In Apple’s podcast app, it sounds like they try to maintain the person’s voice so they don’t sound like a chipmunk. That is good, right?
Well, it seems to me that it is harder to understand. Is it because they are actually taking out tiny portions of the audio and then just stitching it back together? This would make more sense why it is harder to understand, because they are actually removing sound.
Does anyone here know the real answer?
There…are…lots…of…pauses…in…audio.
Those can be removed without seriously hurting the intelligibility of the source, or changing the pitch. If you go to far, though, your brain can’t process the information fast enough…
Here’s some background from Wikipedia.
Speeding up a tape changes the pitch because when you play an analog recording faster, the frequency of the output changes.
Once you’re dealing with a digital signal, you can do smarter things with it. For the most part, podcast playback isn’t really removing pauses (although the podcast app Overcast does do this), it’s just shortening the time duration.
Without going too deep into how signal processing works, here’s one way to think about it.

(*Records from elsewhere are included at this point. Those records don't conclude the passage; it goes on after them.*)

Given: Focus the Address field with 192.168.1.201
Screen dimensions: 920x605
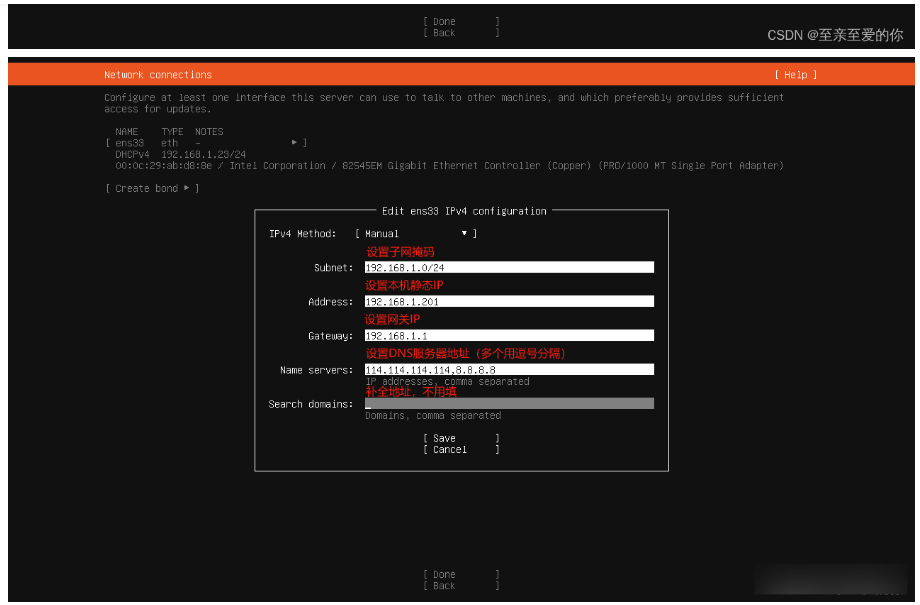Looking at the screenshot, I should (x=508, y=302).
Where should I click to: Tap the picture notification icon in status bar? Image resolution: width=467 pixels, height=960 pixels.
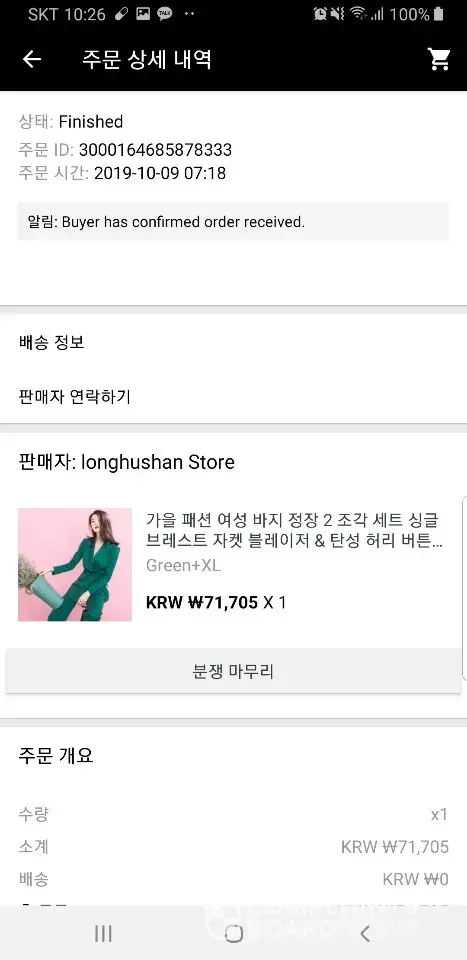(143, 13)
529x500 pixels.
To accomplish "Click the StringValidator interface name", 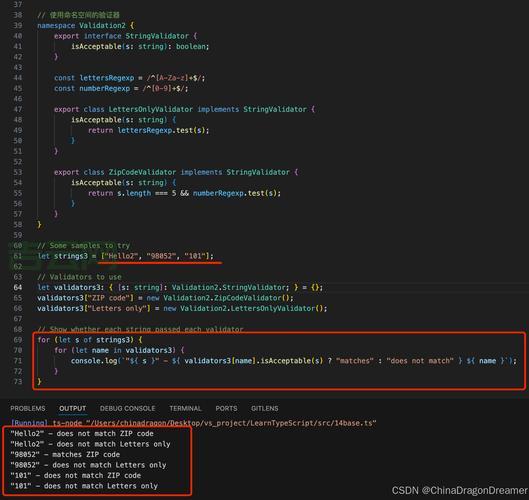I will pyautogui.click(x=157, y=36).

Complicated sounds can be created by combining a bunch of simple tones.
So, there’s a 200 Hz tone that’s louder at some times and quieter at others, and a 400 Hz done that’s louder at some times and quieter at others, and so on. A full representation of sound “decomposed” in this way would require an infinite number of separate tones, but because human ears aren’t perfect, we only really care about the tones in a particular range.
So, let’s say that your digital file contains a representation of each tone and how loud it is over time. If you scale just the “loudness” part for each tone, but don’t change the tone, then your total sound gets shorter, but the tones don’t change. In reality, it’s more complicated than that because changing the length of the sound actually changes how the separate tones combine to form the full sound, but that’s the gist of it.
If you’re interested in more information, you kinda have to start with how a Fourier Transform works. Here’s a pretty good starter guide to the Fourier Transform. Don’t be dissuaded by the math. It’s just a formal definition of the “complicated signals can be constructed by adding up lots of simple signals” idea.
Though I haven’t specifically used the iOS podcast app, I often use other software that digitally changes the playback speed of the audio. I (usually) haven’t noticed that it makes things any harder to understand. If it does so to you, it may be due to one or more of the following factors:
(1) Quality (bit rate, and how well it was originally digitized) of the original sound file
(2) Complexity of the sound (music vs voice)
(3) Sophistication of the speed-changing software in your app
(4) How fast you’re speeding it up